L'avertissement de la Première ministre sur les hausses de taux met la pression sur la politique de la Banque du Japon
La Première ministre Sanae Takaichi a exercé une nouvelle pression politique sur la banque centrale japonaise, exprimant une préoccupation explicite concernant de nouvelles hausses de taux d'intérêt lors d'une récente réunion avec le gouverneur de la Banque du Japon, Kazuo Ueda. Selon un rapport du Mainichi Shimbun citant des sources anonymes, la position de Takaichi a été décrite comme « clairement plus ferme » que lors de sa précédente réunion avec le gouverneur en novembre dernier, signalant un niveau accru d'appréhension politique concernant le resserrement monétaire.
En réponse, le gouverneur Ueda a tenté de réaffirmer l'indépendance de la banque centrale, déclarant que Takaichi n'avait fait aucune demande spécifique concernant la politique. Cependant, le rapport faisant état d'un désaccord gouvernemental de haut niveau injecte une nouvelle couche de complexité politique dans le processus de prise de décision de la BoJ, compliquant sa trajectoire de normalisation de la politique monétaire.

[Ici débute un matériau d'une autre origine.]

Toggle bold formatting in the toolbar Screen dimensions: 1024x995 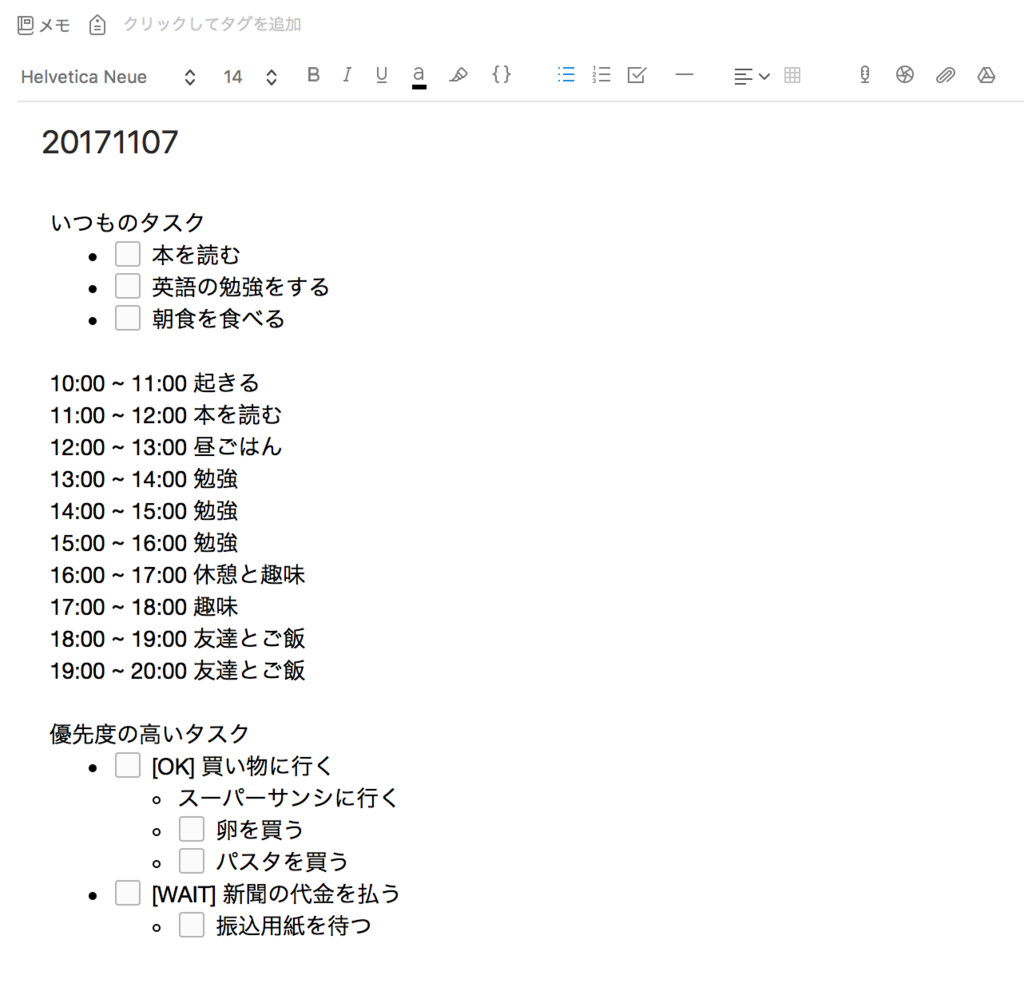click(313, 75)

Le yen chute de 0,85 % alors que les paris sur les hausses de taux se défont
Le marché des devises a réagi rapidement à la nouvelle d'une potentielle ingérence politique. Le dollar américain a bondi de 0,85 % contre le yen japonais alors que les traders réévaluaient la probabilité d'une hausse des taux de la BoJ à court terme. Ce mouvement reflète une érosion directe de la confiance dans la capacité de la banque centrale à resserrer sa politique si le gouvernement s'y oppose activement.
Le marché obligataire a reflété ce sentiment. Les rendements de la dette publique japonaise ont diminué, signalant que les investisseurs s'attendent à ce que les taux restent plus bas plus longtemps. Le rendement des obligations d'État japonaises à deux ans a chuté de 3,5 points de base pour atteindre 1,215 %, tandis que le rendement à cinq ans a diminué de 4 points de base pour s'établir à 1,565 %. Ces changements indiquent que les paris sur un cycle de resserrement agressif sont en train de se défaire, influençant directement les prix des actifs.